▶ TEXT PROVIDED
== Segment start ==
For Mono to be of any use, they should create a fully working implementation if Windows.Forms which will use whatever GUI library the system is using, e.g. QT or Gtk on Linux.
i agree with you twob, and i think a lot of this goes back to what Joel Spolsky said back in january ( http://www.joelonsoftware.com/articles/PleaseLinker.html ).
why would i want to write .Net/Mono code if i still had to rewrite the GUI for every system i wanted it to run on? why not write common libraries in Mono/.Net and write the GUI in a native toolset?
to me, the appeal of .Net which Microsoft totally won’t take advantage of, is its cross platform capabilities (something Java got right). Write code once, compile code once, run sandboxed code anywhere.
Instead of writing a thousand different interfaces which only work on one platform, why not get a good implementation of Windows.Forms that can be designed to work on multiple platforms (like Qt), and then make libraries like Cocoa# that bind to Windows.Forms (which in turn would bind to Cocoa or GTK/Qt/Whatever in Linux or would be the last step in Windows), so when i compile my program my only external dependency is Windows.Forms which is *assumed* to be available on any system running .Net/Mono.
no one says “i don’t want to write code for X11, i’m going to create my own window server” when writing an app on Unix-like OSes, so why should a new GUI toolkit be made for every platform Mono runs on? In my opinion, this is the same problem (mistake) Microsoft left us with in the first place: cross platform ability, but locked to a single platform. sure, you still get sandboxed code, but that’s only half the benefit of Mono/.Net to me.
Why not use SWT as an example of a unified API which allows cross platform, native graphical interface applications? Basically, wrap a frigging higher level API around all of these disparate bindings.
With Java and SWT, at this very minute you can write a complex, crossplatform application with a graphical interface which uses NATIVE components on the target platform. Why not leverage this existing technology and convert SWT to C# or make something similar.
Also, with GCJ you can create native executables with SWT GUIs for multiple platforms. I don’t understand why this technology isn’t receiving more attention. Instead, all I hear about is C# this, Mono that.
I just wanted to comment on something.
A lot of people seem to think that Mono is solely a project to bring cross platform development.
I must disagree. It serves a larger purpose. A simpler one that a lot of people are ignoring. It’s a C# implementation that is cross platform.
== Segment end ==
[Saved data entries]
== Segment start ==
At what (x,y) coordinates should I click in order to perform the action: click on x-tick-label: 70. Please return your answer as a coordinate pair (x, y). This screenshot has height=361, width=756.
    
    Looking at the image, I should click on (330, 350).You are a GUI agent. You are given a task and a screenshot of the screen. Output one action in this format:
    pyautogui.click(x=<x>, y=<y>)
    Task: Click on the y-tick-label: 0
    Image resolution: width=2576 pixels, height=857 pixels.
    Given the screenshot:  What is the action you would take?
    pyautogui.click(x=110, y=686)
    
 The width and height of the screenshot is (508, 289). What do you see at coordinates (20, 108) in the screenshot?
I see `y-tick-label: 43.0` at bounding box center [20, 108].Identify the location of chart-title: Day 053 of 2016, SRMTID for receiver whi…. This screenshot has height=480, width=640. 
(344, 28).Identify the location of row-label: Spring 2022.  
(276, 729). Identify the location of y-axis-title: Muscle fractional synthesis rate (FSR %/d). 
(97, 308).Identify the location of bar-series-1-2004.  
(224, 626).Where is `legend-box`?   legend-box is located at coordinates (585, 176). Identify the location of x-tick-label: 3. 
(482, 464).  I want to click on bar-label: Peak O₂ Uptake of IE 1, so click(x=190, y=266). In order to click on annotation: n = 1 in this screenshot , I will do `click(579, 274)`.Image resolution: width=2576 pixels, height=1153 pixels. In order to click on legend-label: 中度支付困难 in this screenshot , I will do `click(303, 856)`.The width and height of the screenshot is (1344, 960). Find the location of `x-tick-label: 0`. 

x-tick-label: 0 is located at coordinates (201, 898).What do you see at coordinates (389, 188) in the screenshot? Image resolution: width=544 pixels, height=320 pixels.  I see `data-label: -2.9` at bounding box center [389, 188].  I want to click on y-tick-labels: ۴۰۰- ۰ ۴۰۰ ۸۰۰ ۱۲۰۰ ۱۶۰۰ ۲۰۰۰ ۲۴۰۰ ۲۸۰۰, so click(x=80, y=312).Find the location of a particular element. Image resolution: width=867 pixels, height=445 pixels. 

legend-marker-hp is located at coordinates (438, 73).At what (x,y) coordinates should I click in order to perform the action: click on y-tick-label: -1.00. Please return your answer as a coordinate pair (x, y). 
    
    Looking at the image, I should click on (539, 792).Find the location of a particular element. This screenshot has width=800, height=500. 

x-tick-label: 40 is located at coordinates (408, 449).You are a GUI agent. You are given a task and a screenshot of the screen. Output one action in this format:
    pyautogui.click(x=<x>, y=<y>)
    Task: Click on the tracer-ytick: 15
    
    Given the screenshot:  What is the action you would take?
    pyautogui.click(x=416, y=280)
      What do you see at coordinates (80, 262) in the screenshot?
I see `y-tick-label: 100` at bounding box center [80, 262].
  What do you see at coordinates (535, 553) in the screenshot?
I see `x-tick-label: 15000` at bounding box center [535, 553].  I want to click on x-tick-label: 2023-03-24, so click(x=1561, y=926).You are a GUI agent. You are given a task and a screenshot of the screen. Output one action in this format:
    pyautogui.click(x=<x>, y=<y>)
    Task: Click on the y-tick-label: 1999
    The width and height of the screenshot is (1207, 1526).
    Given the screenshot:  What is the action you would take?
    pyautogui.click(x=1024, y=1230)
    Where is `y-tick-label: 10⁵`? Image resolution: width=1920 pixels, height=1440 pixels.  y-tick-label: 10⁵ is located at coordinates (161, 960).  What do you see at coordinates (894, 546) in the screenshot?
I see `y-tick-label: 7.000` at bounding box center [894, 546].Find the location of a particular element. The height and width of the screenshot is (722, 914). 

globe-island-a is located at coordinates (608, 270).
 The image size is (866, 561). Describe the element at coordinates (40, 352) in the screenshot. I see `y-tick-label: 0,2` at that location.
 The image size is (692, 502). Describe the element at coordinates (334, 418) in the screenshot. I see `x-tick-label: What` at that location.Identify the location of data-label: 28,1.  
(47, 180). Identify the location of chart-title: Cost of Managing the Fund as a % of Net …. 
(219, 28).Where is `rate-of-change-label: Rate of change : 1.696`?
== Segment end ==
▶ REQUIRED ACTION A
From the comments on Mono and cross-platform GUIs, list every GUI toolkit, library or binding named, giving each one once.
▶ REQUIRED ACTION B
Pick up the comments on Mono and cross-platform GUIs after their final sentence and keep writing.

▶ EXERCISE OUTPUT A
Windows.Forms, Qt, Gtk, Cocoa, Cocoa#, SWT

▶ EXERCISE OUTPUT B
C# is very nice, and the basic framework is solid. If people want to use GTK#, WX, etc. to develop cross platform UI, so be it.
The usefulness of Cocoa# for me is that I can develop OSX apps using C#! Kick ass.
Actually, there is a SWT port to C#. http://sharpwt.net or something. The main problem with that is it is not being maintained that much anymore and I consider it a rather limited toolkit (at least without JFace or whatever).
yes yes, what about Java? it is a great multiplatform solution for writing applications (not only web browser’s applets), and Java works very well with OS X! (it is Cocoa’s second native language)
So, if I use Cocoa#, I can write a web browser in 88 lines of code?
Funny, but it seems to me that I can do the same thing without Cocoa#, with NO lines of code.
What’s the point of this exercise, again?
Hi, just wanted to try and clear up a miscomunication.
The CocoaSharpBrowser takes 88 lines of code because it doesn’t use a nib file. It would still take some lines of code even if it used a nib though.
WebKit is probably not a good framework to use for example projects because it is very well integrated with Cocoa.
Also, how many lines of code would it take to write an application that has a native GUI on OS X, Gnome, and Windows? That’s the real point of Cocoa#.
@paul
What about Java? People don’t like writing client-side java except maybe for the miniscule world of apple.
@J.Random apple dude
Let me guess, you work in the warehouse up in Cupertino or something? Let me explain slowly. There’s no gui builder for cocoa# that’s why it’s 88 lines of code. You can now go tell jobs that nobody cares about objective-c and less people everyday care about apple computers.